▸ Exercise details
Return all the entries. Match them word for word.

▸ Data
******************************
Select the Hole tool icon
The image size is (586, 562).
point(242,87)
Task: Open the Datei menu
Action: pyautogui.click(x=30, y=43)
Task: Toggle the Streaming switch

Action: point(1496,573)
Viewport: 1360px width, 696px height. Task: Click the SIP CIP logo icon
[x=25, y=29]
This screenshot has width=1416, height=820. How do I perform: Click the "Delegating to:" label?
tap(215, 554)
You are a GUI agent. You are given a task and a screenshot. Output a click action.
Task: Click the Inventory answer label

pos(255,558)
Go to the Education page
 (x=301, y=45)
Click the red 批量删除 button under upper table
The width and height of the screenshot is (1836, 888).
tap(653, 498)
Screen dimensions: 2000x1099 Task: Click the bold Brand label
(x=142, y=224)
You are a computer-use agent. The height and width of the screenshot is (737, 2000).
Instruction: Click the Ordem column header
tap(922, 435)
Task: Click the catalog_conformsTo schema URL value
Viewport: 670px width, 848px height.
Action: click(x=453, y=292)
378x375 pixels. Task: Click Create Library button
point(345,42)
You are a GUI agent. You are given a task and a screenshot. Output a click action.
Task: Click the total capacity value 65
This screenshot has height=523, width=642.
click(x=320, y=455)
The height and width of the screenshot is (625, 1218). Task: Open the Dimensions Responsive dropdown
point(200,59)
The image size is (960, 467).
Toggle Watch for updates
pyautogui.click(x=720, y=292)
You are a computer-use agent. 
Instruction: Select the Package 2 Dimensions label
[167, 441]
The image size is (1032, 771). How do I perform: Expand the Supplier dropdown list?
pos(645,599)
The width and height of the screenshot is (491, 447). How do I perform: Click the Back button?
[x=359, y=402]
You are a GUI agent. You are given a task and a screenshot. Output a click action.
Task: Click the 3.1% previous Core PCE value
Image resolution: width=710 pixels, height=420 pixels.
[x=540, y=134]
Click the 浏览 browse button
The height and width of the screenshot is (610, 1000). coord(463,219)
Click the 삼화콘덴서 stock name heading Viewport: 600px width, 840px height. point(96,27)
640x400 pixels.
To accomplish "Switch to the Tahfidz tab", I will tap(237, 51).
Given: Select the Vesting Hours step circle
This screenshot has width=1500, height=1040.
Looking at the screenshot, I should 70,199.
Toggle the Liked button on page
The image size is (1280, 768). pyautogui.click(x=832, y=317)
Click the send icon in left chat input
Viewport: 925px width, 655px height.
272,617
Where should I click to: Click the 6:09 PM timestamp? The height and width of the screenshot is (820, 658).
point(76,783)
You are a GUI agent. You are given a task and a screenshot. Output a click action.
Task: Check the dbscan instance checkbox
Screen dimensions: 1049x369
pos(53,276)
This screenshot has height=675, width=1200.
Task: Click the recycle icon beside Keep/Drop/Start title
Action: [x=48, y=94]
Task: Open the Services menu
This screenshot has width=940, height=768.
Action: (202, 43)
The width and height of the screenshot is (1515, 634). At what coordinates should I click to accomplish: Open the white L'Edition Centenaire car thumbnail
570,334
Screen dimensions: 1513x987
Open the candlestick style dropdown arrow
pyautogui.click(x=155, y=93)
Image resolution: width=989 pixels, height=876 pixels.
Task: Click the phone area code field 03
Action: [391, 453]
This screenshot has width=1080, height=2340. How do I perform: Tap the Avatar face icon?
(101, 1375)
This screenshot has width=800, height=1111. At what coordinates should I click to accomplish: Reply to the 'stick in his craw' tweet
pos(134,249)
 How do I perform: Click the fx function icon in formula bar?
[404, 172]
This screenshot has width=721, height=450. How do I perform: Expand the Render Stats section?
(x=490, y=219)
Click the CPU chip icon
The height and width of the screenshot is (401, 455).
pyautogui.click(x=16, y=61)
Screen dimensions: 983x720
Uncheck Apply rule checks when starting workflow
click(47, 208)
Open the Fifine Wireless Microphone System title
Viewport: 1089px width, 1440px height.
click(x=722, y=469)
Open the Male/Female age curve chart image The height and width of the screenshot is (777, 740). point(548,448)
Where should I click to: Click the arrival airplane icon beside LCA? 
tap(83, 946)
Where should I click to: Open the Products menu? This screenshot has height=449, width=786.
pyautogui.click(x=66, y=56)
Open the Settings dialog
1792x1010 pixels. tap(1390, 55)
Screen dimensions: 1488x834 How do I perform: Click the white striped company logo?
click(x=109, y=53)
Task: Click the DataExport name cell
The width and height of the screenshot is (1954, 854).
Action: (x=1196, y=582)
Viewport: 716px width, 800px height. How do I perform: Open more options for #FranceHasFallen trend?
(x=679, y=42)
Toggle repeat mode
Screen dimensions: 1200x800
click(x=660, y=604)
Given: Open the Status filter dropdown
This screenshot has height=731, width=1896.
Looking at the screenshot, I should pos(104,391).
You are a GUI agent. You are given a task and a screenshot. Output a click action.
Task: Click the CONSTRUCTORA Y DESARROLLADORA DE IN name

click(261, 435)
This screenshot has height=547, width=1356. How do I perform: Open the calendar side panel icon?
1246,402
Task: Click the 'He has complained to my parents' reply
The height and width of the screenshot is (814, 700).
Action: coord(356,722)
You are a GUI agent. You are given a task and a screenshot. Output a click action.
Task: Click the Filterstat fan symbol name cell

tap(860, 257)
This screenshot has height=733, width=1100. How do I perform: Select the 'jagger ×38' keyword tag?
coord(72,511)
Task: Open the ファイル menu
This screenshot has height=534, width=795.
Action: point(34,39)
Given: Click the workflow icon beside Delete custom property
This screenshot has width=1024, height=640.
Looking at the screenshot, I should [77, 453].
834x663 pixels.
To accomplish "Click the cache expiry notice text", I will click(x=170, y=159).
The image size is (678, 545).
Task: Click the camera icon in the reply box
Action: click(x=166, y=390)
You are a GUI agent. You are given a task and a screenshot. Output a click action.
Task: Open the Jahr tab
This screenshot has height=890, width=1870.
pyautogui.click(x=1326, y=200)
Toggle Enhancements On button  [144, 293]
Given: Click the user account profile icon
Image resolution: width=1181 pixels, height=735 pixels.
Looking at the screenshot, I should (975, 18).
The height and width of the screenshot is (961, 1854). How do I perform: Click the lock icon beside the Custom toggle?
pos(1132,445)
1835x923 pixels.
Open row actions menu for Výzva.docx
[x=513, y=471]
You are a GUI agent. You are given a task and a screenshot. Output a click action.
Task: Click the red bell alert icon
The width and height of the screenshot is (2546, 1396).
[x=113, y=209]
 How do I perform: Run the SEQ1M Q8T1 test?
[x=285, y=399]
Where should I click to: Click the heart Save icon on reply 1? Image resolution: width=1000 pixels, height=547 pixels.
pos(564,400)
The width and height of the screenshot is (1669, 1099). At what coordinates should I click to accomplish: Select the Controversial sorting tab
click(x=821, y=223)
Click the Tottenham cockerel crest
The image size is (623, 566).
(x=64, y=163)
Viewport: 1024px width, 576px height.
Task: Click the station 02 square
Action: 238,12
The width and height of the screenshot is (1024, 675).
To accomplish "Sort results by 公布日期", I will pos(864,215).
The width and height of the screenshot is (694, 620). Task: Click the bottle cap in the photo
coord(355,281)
******************************
▸ Written solution
Select the Hole tool icon
The image size is (586, 562).
point(242,87)
Task: Open the Datei menu
Action: pyautogui.click(x=30, y=43)
Task: Toggle the Streaming switch

Action: point(1496,573)
Viewport: 1360px width, 696px height. Task: Click the SIP CIP logo icon
[x=25, y=29]
This screenshot has width=1416, height=820. How do I perform: Click the "Delegating to:" label?
tap(215, 554)
You are a GUI agent. You are given a task and a screenshot. Output a click action.
Task: Click the Inventory answer label

pos(255,558)
Go to the Education page
 (x=301, y=45)
Click the red 批量删除 button under upper table
The width and height of the screenshot is (1836, 888).
tap(653, 498)
Screen dimensions: 2000x1099 Task: Click the bold Brand label
(x=142, y=224)
You are a computer-use agent. The height and width of the screenshot is (737, 2000).
Instruction: Click the Ordem column header
tap(922, 435)
Task: Click the catalog_conformsTo schema URL value
Viewport: 670px width, 848px height.
Action: click(x=453, y=292)
378x375 pixels. Task: Click Create Library button
point(345,42)
You are a GUI agent. You are given a task and a screenshot. Output a click action.
Task: Click the total capacity value 65
This screenshot has height=523, width=642.
click(x=320, y=455)
The height and width of the screenshot is (625, 1218). Task: Open the Dimensions Responsive dropdown
point(200,59)
The image size is (960, 467).
Toggle Watch for updates
pyautogui.click(x=720, y=292)
You are a computer-use agent. 
Instruction: Select the Package 2 Dimensions label
[167, 441]
The image size is (1032, 771). How do I perform: Expand the Supplier dropdown list?
pos(645,599)
The width and height of the screenshot is (491, 447). How do I perform: Click the Back button?
[x=359, y=402]
You are a GUI agent. You are given a task and a screenshot. Output a click action.
Task: Click the 3.1% previous Core PCE value
Image resolution: width=710 pixels, height=420 pixels.
[x=540, y=134]
Click the 浏览 browse button
The height and width of the screenshot is (610, 1000). coord(463,219)
Click the 삼화콘덴서 stock name heading Viewport: 600px width, 840px height. point(96,27)
640x400 pixels.
To accomplish "Switch to the Tahfidz tab", I will tap(237, 51).
Given: Select the Vesting Hours step circle
This screenshot has width=1500, height=1040.
Looking at the screenshot, I should 70,199.
Toggle the Liked button on page
The image size is (1280, 768). pyautogui.click(x=832, y=317)
Click the send icon in left chat input
Viewport: 925px width, 655px height.
272,617
Where should I click to: Click the 6:09 PM timestamp? The height and width of the screenshot is (820, 658).
point(76,783)
You are a GUI agent. You are given a task and a screenshot. Output a click action.
Task: Check the dbscan instance checkbox
Screen dimensions: 1049x369
pos(53,276)
This screenshot has height=675, width=1200.
Task: Click the recycle icon beside Keep/Drop/Start title
Action: [x=48, y=94]
Task: Open the Services menu
This screenshot has width=940, height=768.
Action: (202, 43)
The width and height of the screenshot is (1515, 634). At what coordinates should I click to accomplish: Open the white L'Edition Centenaire car thumbnail
570,334
Screen dimensions: 1513x987
Open the candlestick style dropdown arrow
pyautogui.click(x=155, y=93)
Image resolution: width=989 pixels, height=876 pixels.
Task: Click the phone area code field 03
Action: [391, 453]
This screenshot has width=1080, height=2340. How do I perform: Tap the Avatar face icon?
(101, 1375)
This screenshot has width=800, height=1111. At what coordinates should I click to accomplish: Reply to the 'stick in his craw' tweet
pos(134,249)
 How do I perform: Click the fx function icon in formula bar?
[404, 172]
This screenshot has width=721, height=450. How do I perform: Expand the Render Stats section?
(x=490, y=219)
Click the CPU chip icon
The height and width of the screenshot is (401, 455).
pyautogui.click(x=16, y=61)
Screen dimensions: 983x720
Uncheck Apply rule checks when starting workflow
click(47, 208)
Open the Fifine Wireless Microphone System title
Viewport: 1089px width, 1440px height.
click(x=722, y=469)
Open the Male/Female age curve chart image The height and width of the screenshot is (777, 740). point(548,448)
Where should I click to: Click the arrival airplane icon beside LCA? 
tap(83, 946)
Where should I click to: Open the Products menu? This screenshot has height=449, width=786.
pyautogui.click(x=66, y=56)
Open the Settings dialog
1792x1010 pixels. tap(1390, 55)
Screen dimensions: 1488x834 How do I perform: Click the white striped company logo?
click(x=109, y=53)
Task: Click the DataExport name cell
The width and height of the screenshot is (1954, 854).
Action: (x=1196, y=582)
Viewport: 716px width, 800px height. How do I perform: Open more options for #FranceHasFallen trend?
(x=679, y=42)
Toggle repeat mode
Screen dimensions: 1200x800
click(x=660, y=604)
Given: Open the Status filter dropdown
This screenshot has height=731, width=1896.
Looking at the screenshot, I should pos(104,391).
You are a GUI agent. You are given a task and a screenshot. Output a click action.
Task: Click the CONSTRUCTORA Y DESARROLLADORA DE IN name

click(261, 435)
This screenshot has height=547, width=1356. How do I perform: Open the calendar side panel icon?
1246,402
Task: Click the 'He has complained to my parents' reply
The height and width of the screenshot is (814, 700).
Action: coord(356,722)
You are a GUI agent. You are given a task and a screenshot. Output a click action.
Task: Click the Filterstat fan symbol name cell

tap(860, 257)
This screenshot has height=733, width=1100. How do I perform: Select the 'jagger ×38' keyword tag?
coord(72,511)
Task: Open the ファイル menu
This screenshot has height=534, width=795.
Action: point(34,39)
Given: Click the workflow icon beside Delete custom property
This screenshot has width=1024, height=640.
Looking at the screenshot, I should [77, 453].
834x663 pixels.
To accomplish "Click the cache expiry notice text", I will click(x=170, y=159).
The image size is (678, 545).
Task: Click the camera icon in the reply box
Action: click(x=166, y=390)
You are a GUI agent. You are given a task and a screenshot. Output a click action.
Task: Open the Jahr tab
This screenshot has height=890, width=1870.
pyautogui.click(x=1326, y=200)
Toggle Enhancements On button  [144, 293]
Given: Click the user account profile icon
Image resolution: width=1181 pixels, height=735 pixels.
Looking at the screenshot, I should (975, 18).
The height and width of the screenshot is (961, 1854). How do I perform: Click the lock icon beside the Custom toggle?
pos(1132,445)
1835x923 pixels.
Open row actions menu for Výzva.docx
[x=513, y=471]
You are a GUI agent. You are given a task and a screenshot. Output a click action.
Task: Click the red bell alert icon
The width and height of the screenshot is (2546, 1396).
[x=113, y=209]
 How do I perform: Run the SEQ1M Q8T1 test?
[x=285, y=399]
Where should I click to: Click the heart Save icon on reply 1? Image resolution: width=1000 pixels, height=547 pixels.
pos(564,400)
The width and height of the screenshot is (1669, 1099). At what coordinates should I click to accomplish: Select the Controversial sorting tab
click(x=821, y=223)
Click the Tottenham cockerel crest
The image size is (623, 566).
(x=64, y=163)
Viewport: 1024px width, 576px height.
Task: Click the station 02 square
Action: 238,12
The width and height of the screenshot is (1024, 675).
To accomplish "Sort results by 公布日期", I will pos(864,215).
The width and height of the screenshot is (694, 620). Task: Click the bottle cap in the photo
coord(355,281)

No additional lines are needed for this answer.